- **TEXTO DEL DOCUMENTO**:
☆ ☆ ☆ ☆ ☆ ☆ ☆

Cuando el año pasado Federico Pacanins, presidente de la Asociación Cultural Humboldt, escritor, profesor universitario y hombre de las artes, me propuso que protagonizara Macbeth, los temores me asaltaron. Si bien debuté actuando en el teatro profesional hace tres décadas, mis intereses principales se concentran en la dramaturgia y la dirección. La actuación la asumo con mucho respeto y rigor, aceptando solo personajes que me cautivan. Eso he hecho en las 20 obras en las que he actuado en tres décadas: Hemingway, Van Gogh, el Rey Salomón, García Lorca, José Gil Fortoul y también personajes de ficción que escribí en algunas de mis piezas. Además mi paso por el mundo del teatro clásico era ciertamente pequeño. Fue el propio Pacanins quien me permitió hacer mi primer Shakespeare como puestista, Medida por medida. Antes solo lo había explorado con lecturas dramatizadas y teleteatros. Hacer el teatro de Shakespeare, o el del Siglo de Oro, a Molière o la Comedia del Arte, igual que hacer teatro griego, es una aventura muy arriesgada. La formación técnica del actor venezolano no hace acento especial en ese tipo de teatro. Quizá de las últimas experiencias formales que recuerde que hubo estaría el Programa de Formación de la Compañía Nacional de Teatro en los legendarios tiempos de Isaac Chocrón y Ugo Ulive, donde existió un especial deseo por entrenar en ese territorio a los jóvenes meritorios.

☆ ☆ ☆ ☆ ☆ ☆ ☆

- **DESCRIPCIÓN DEL EJERCICIO**: Por favor, prosigue con el texto sobre la propuesta de protagonizar Macbeth a partir de su última oración.

- **MATERIAL**:
☆ ☆ ☆ ☆ ☆ ☆ ☆

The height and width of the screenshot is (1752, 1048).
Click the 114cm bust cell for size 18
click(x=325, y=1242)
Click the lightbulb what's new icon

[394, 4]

☆ ☆ ☆ ☆ ☆ ☆ ☆

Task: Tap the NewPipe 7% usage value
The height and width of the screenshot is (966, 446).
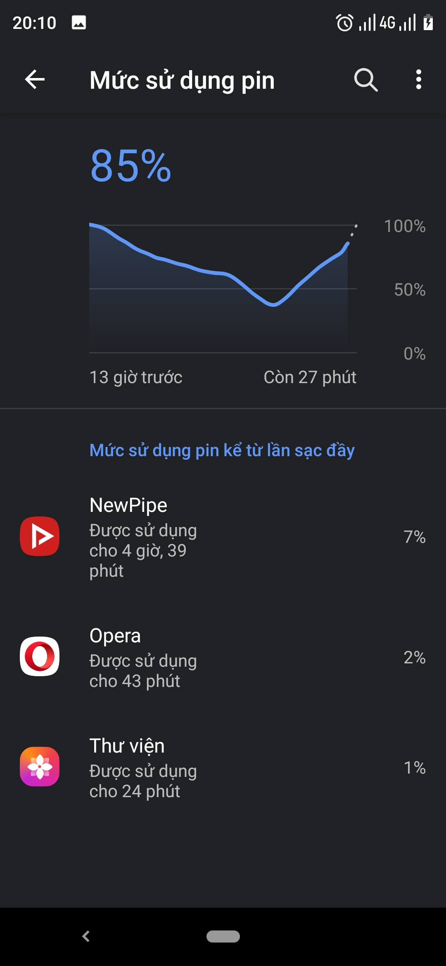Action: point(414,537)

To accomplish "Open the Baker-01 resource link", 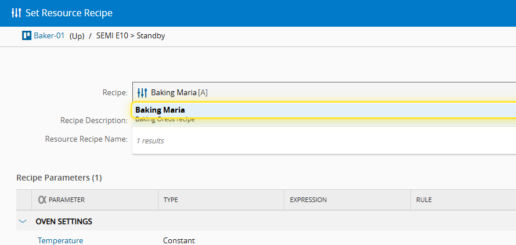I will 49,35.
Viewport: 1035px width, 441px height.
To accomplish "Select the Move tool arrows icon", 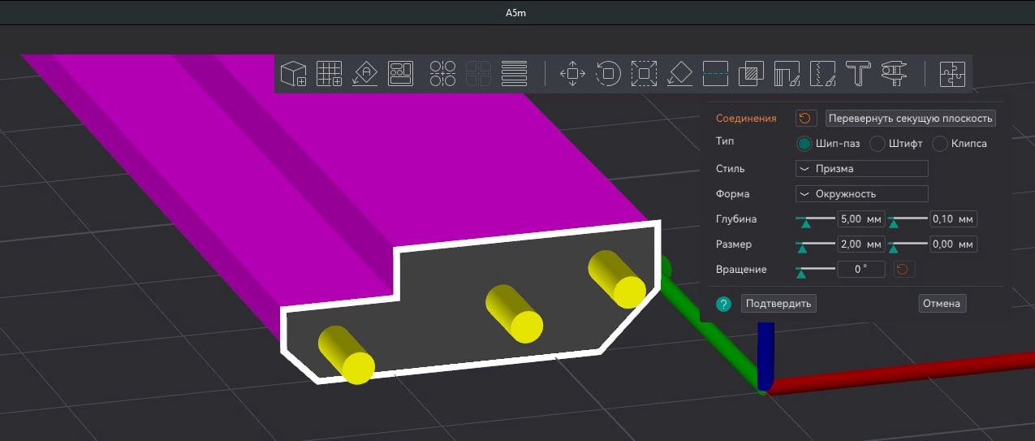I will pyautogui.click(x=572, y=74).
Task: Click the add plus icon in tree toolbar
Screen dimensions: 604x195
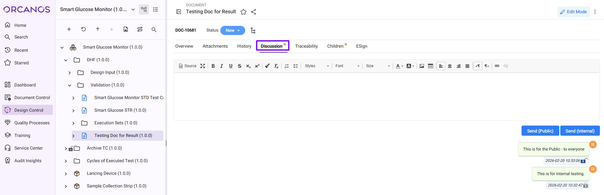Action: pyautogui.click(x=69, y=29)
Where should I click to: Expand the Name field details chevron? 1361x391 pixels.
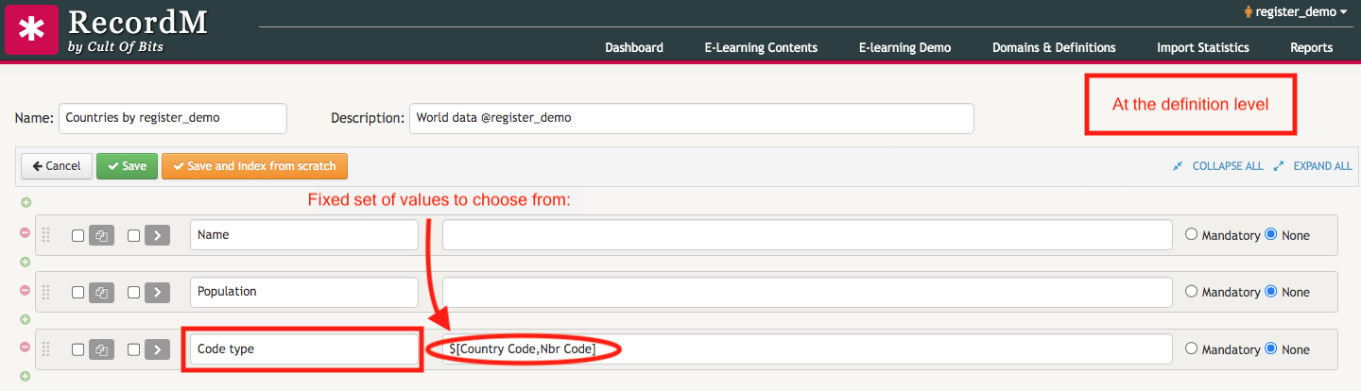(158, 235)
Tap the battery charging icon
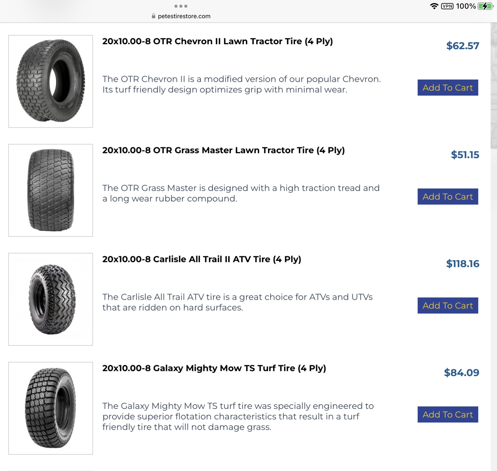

☆ ☆ ☆ ☆ ☆ ☆ ☆

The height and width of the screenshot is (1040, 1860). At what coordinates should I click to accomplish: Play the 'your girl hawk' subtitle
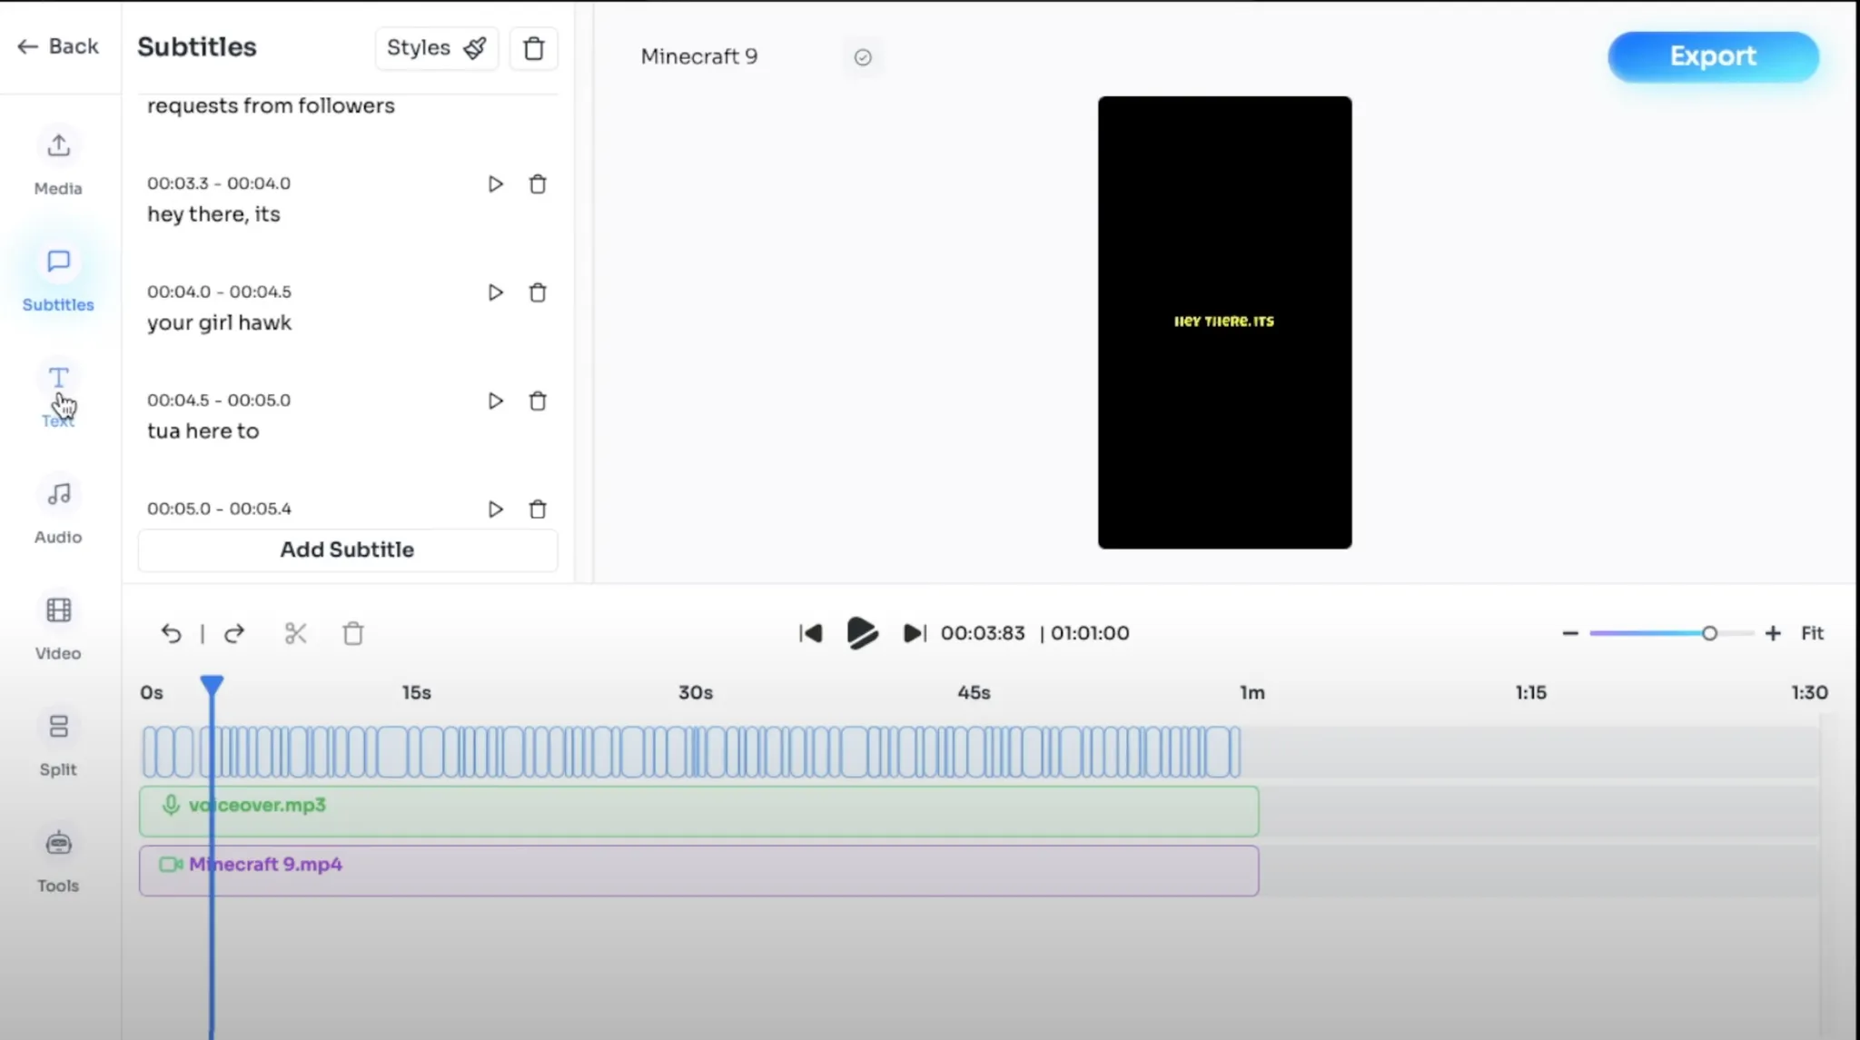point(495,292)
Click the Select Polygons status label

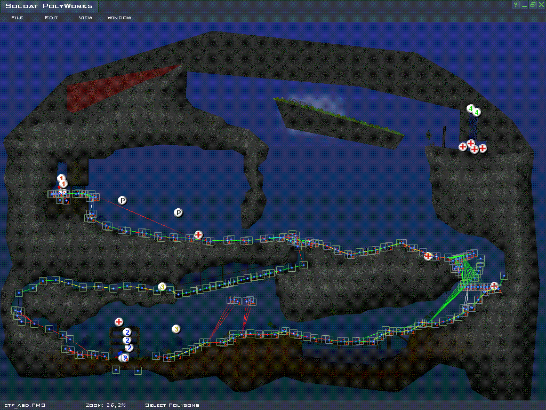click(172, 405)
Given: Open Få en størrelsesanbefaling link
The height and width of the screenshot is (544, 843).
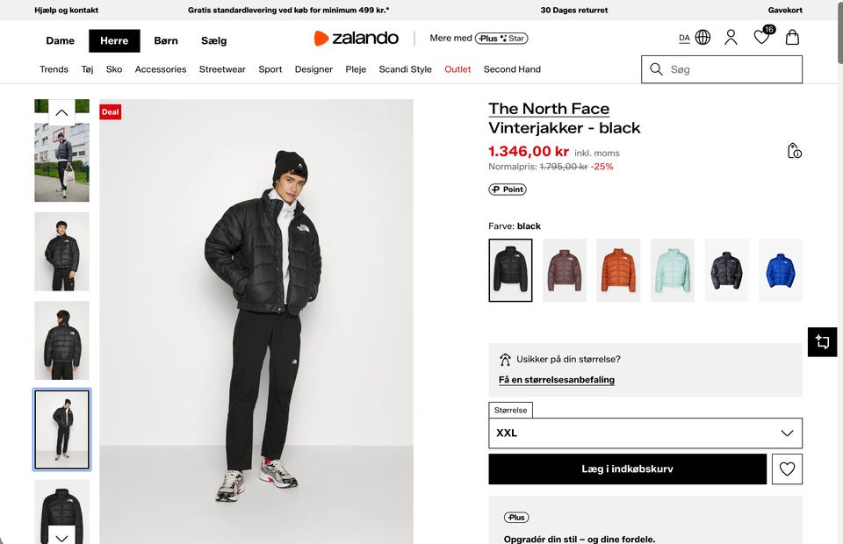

☆ ☆ ☆ ☆ ☆ ☆ ☆

- **RESPUESTA ESPERADA**:
Mi propio recorrido por las artes escénicas es autodidacta, y quizá por ello la libertad y el no estar atado a un programa me ha permitido estudiar por mi cuenta temas y materias que también alcanzan lo clásico. Así que cuando Federico me propuso Macbeth, la primera pregunta que me hice fue si estaría preparado para el reto. Comencé entonces a colectar principios, ejercicios, herramientas, información que construyeran en mí una doctrina para acercarme desde mis capacidades y posibilidades. Parte de esa investigación, elaborada a lo largo de los cinco meses que llevo en el proyecto, por la gentileza de Nelson Rivera, la compartiré en tres entregas, siendo esta la primera.

No esperen ni un manual ni un ensayo formal. Tampoco es un trabajo historicista, o de deriva académica. Apenas un atisbo, un mapa inconcluso, algo desordenado, que podría interesar no solo a gente del teatro, sino también a espectadores teatrales. Muchas veces después de las funciones he recibido el entusiasmo del público, buscando indagar, descifrar, comprender símbolos, giros, matices que han presenciado en mis montajes. Obviamente estas líneas no desentrañarán el misterio superior que es el arte, ese intangible puente entre nuestra realidad y el universo que habita sobre el escenario. Quizá sea tan solo una llave para que los que se atrevan a abrir la puerta puedan adentrarse.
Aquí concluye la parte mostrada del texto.